TASK MATERIAL:
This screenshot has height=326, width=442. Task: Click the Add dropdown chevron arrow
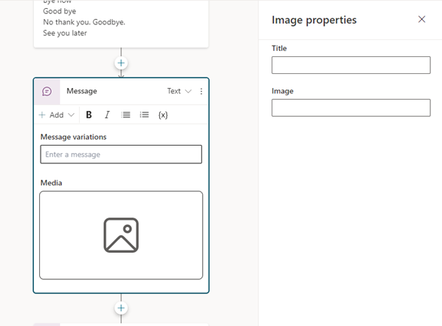click(x=72, y=115)
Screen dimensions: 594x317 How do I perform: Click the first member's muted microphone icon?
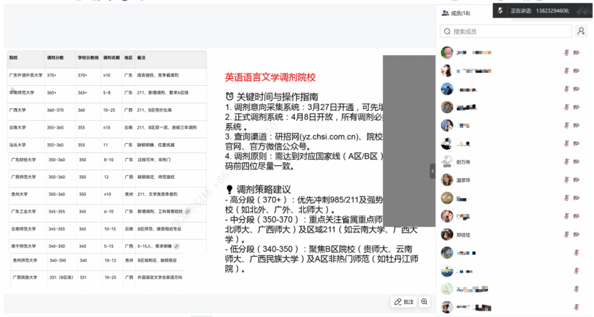(x=566, y=52)
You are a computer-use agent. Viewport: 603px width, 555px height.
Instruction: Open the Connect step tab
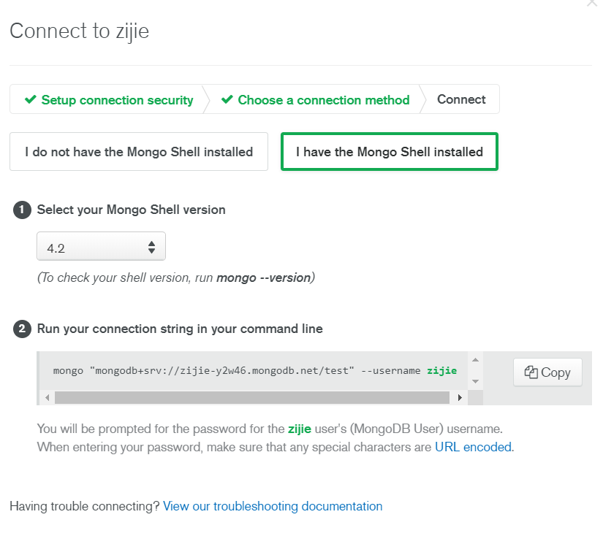click(x=461, y=99)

PROBLEM:
Go through the listing above and retype it exactly, skipping every picture.

EXERCISE SOLUTION:
This screenshot has height=326, width=442. Task: Click the Add dropdown chevron arrow
click(x=72, y=115)
Screen dimensions: 594x317 How do I perform: Click the first member's muted microphone icon?
(x=566, y=52)
You are a computer-use agent. Viewport: 603px width, 555px height.
Instruction: Open the Connect step tab
click(x=461, y=99)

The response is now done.